# Honda HS624TCD ignition key switch



## VR6_MTL (Sep 1, 2016)

Hi.. the switch is broken and don't have the key

I'm unable to find a parts diagram for the hs624TCD

anyone have the parts number


----------



## snowhog (Nov 24, 2013)

I had a 928 Track Drive at work that had a broken switch and the simple fix was to replace the keyed switch with a simple toggle switch. Get a good metal one, not plastic. Our blower had 2 wires to the keyed switch so the toggle was the perfect replacement. I think I just needed to use a washer or two to align the toggle switch with the existing hole.


----------



## [email protected] (Nov 21, 2011)

VR6_MTL said:


> I'm unable to find a parts diagram for the hs624TCD
> 
> anyone have the parts number


Since that is a Canadian model, it will have parts unique to Canada, and most online parts sites are usually US-only models.
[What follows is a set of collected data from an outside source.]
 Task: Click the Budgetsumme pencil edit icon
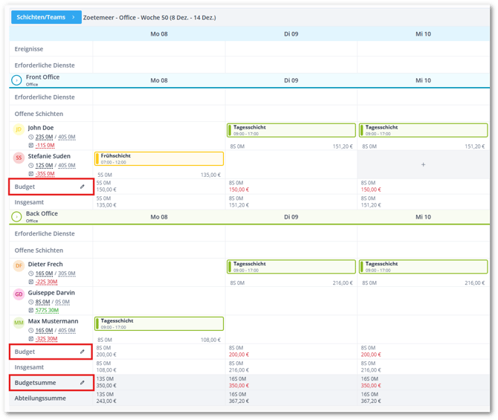83,383
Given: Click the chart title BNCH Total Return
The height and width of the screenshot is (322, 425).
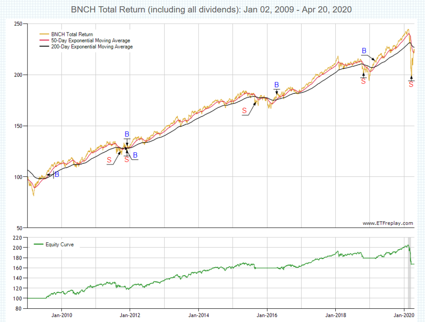Looking at the screenshot, I should (212, 10).
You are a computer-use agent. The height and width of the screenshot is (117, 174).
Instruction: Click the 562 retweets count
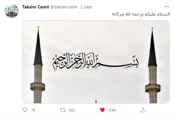click(x=72, y=110)
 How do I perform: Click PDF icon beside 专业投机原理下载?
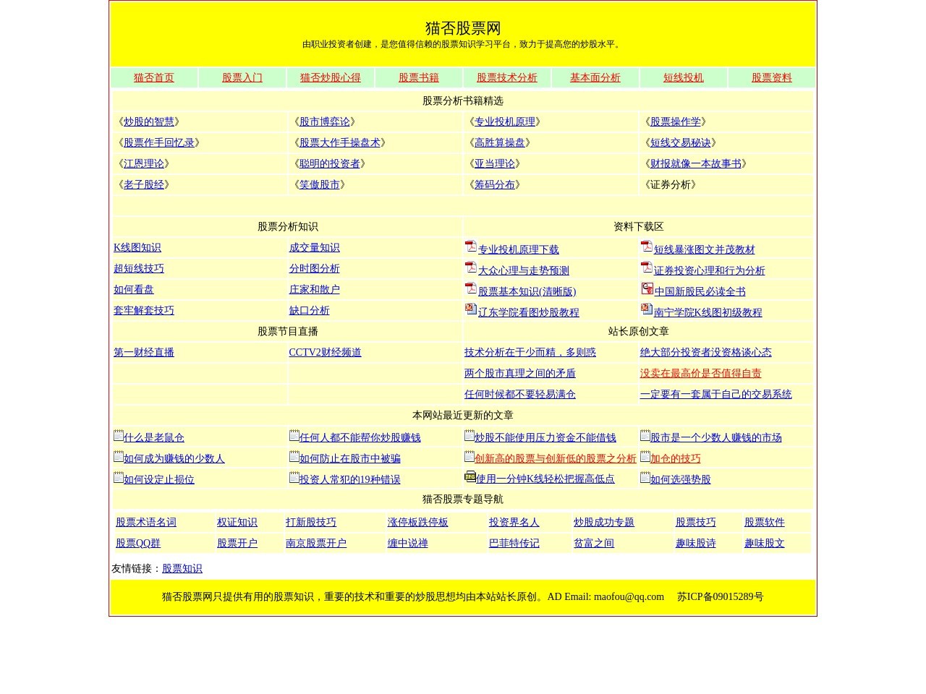pyautogui.click(x=470, y=247)
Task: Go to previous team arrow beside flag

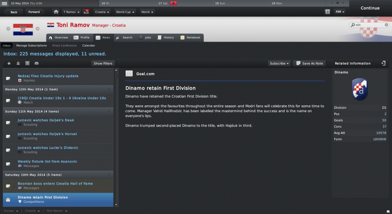Action: pyautogui.click(x=8, y=29)
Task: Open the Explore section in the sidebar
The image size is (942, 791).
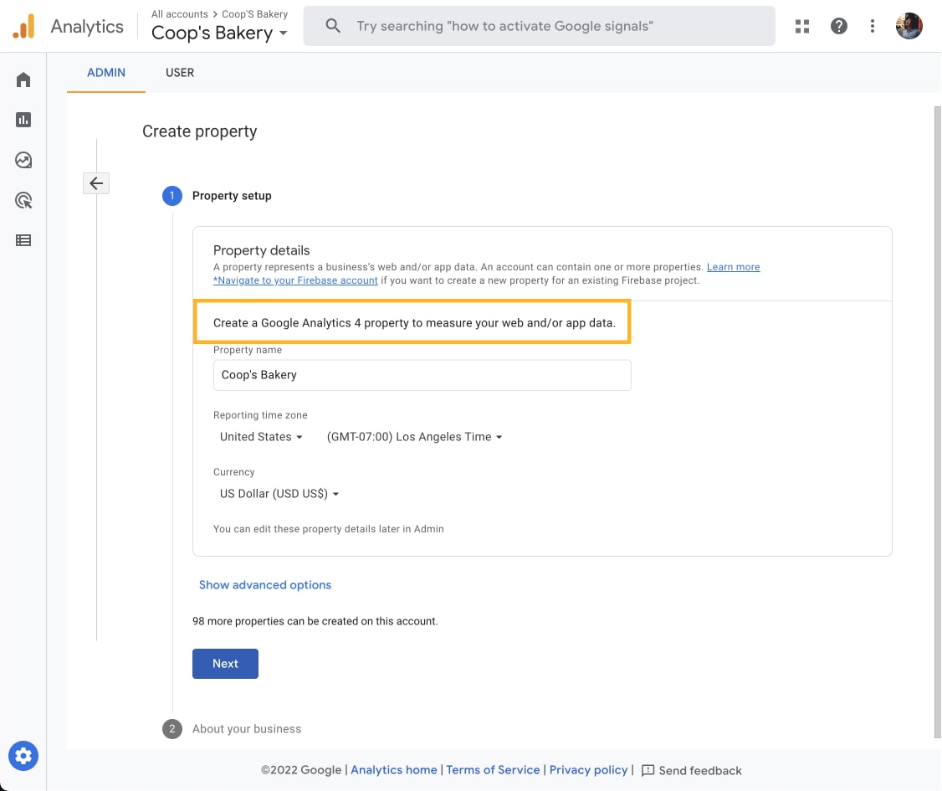Action: tap(23, 159)
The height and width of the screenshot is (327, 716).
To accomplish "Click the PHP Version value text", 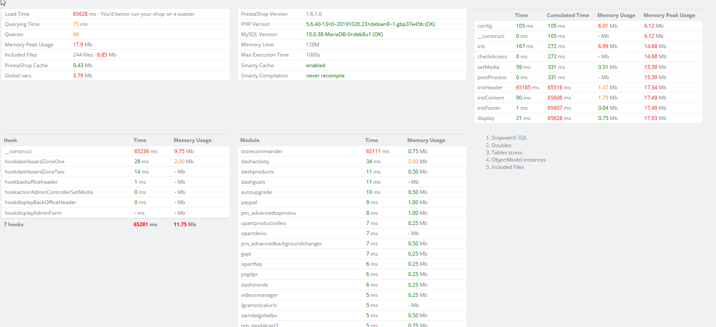I will point(370,24).
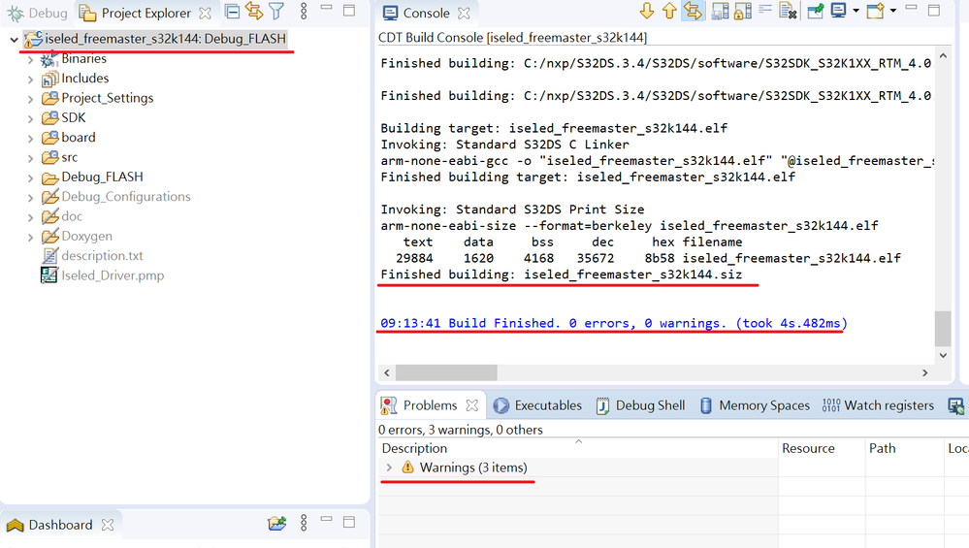Expand the SDK folder in the tree
This screenshot has width=969, height=548.
pos(30,118)
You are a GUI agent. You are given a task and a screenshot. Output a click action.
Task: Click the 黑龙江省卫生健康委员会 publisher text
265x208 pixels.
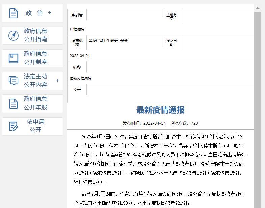point(109,41)
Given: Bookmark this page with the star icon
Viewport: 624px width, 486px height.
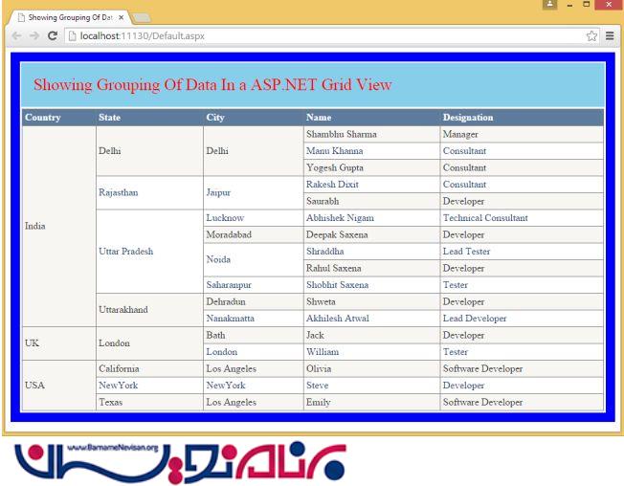Looking at the screenshot, I should point(592,36).
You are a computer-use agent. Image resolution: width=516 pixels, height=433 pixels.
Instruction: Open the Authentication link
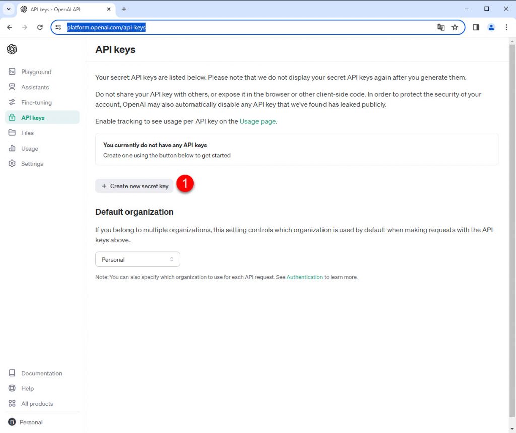click(304, 277)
A good place to start is your local (Canada-based) Honda Power Equipment Dealer.

Honda Canada Customer Relations can help if you don't have a local dealer:

Honda Auto, M/C, P/E & Marine Customer Relations 
180 Honda Blvd Markham, ON L6C 0H9 
Toll Free: 1-888-9-HONDA-9 (1-888-946-6329) 
Hours: 8:00 am to 7:30 pm Mon to Fri (EST)


----------